Aún no está claro cómo aquella enfermedad infecciosa pudo ser tan letal. No se disponía de los antibióticos; es muy aceptado que los enfermos se complicaron con infecciones bacterianas causantes de neumonías. Otro factor importante pudo haber sido un manifiesto incremento en la virulencia del virus durante las primeras fases de la epidemia en la primavera y el verano de 1918.
Como se ha comprobado, además de los disímiles hechos que rodean las epidemias de influenza, los nombres tienen un particular protagonismo. Recientemente se ha escuchado en nuestro medio sobre la presencia de «la tos de los cien días», con el fin de distinguir a una gripe que después de haber sorteado un período relativamente breve de destemplanzas, cefaleas y dolores musculares, deja como secuela una tos seca y perseverante durante la convalecencia.
Delicada confusión
Desafortunadamente el término antes mencionado es inoportuno, pues nos puede llevar a una delicada confusión. Desde hace mucho tiempo, en algunas zonas de la antigua China, se conoce como «la tos de los cien días» a otra enfermedad sumamente mortal.
El mal descrito por los asiáticos afectaba principalmente a los niños y se le distinguía por una tos molesta que perduraba, al menos, unos tres meses. En aquellos tiempos era tanta la gravedad, que de cada diez niños que la adquirían solo dos o tres se salvaban.
Se ha valorado por investigaciones que la afección se introdujo en Persia a finales del siglo XV, y de ahí al continente europeo y al resto del mundo. Sin embargo, por múltiples fuentes se cree que la primera descripción clínica realizada de este mal fue en 1578, cuando ya había recibido otros nombres: actualmente se le conoce frecuentemente como tos ferina.

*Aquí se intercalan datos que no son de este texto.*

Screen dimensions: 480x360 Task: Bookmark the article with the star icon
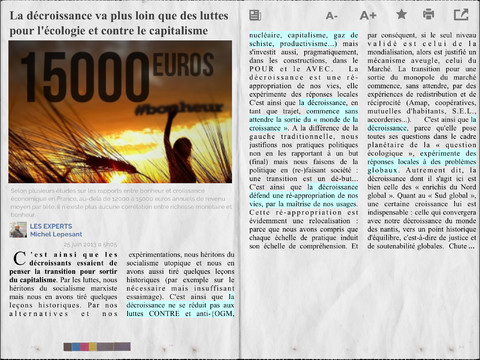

Otras denominaciones dadas fueron tos quintosa, tos sofocativa, tos convulsiva y coqueluche.
Coqueluche, a diferencia de las otras denominaciones dadas por los médicos de antaño, surgió del habla popular. Se señala que es posible que haya derivado de la expresión gala coqueliner, para designar así el canto del gallo. La tos que aparece en esta enfermedad se asocia a un estridor inspiratorio que se asemeja a dicho canto.
Para suerte de los cubanos, la tos ferina, coqueluche o (la verdadera) tos de los cien días nada tiene que ver con la gripe o influenza que parece afectarnos en la contemporaneidad. Gracias a los programas de vacunación, nuestra Isla eliminó una enfermedad que aún causa estragos en lugares pobres, sobre todo en la población infantil, y resurge en otras partes del mundo cuando se descuidan las campañas de vacunación.
Algunas referencias consultadas:
Liang Y. et al. Chao Yuanfang: imperial physician of the Sui Dynasty and an early pertussis observer? Open Forum Infect Dis 2016.
Ayora-Talavera G. Influenza: Historia de una enfermedad. Rev. Biomed 1999.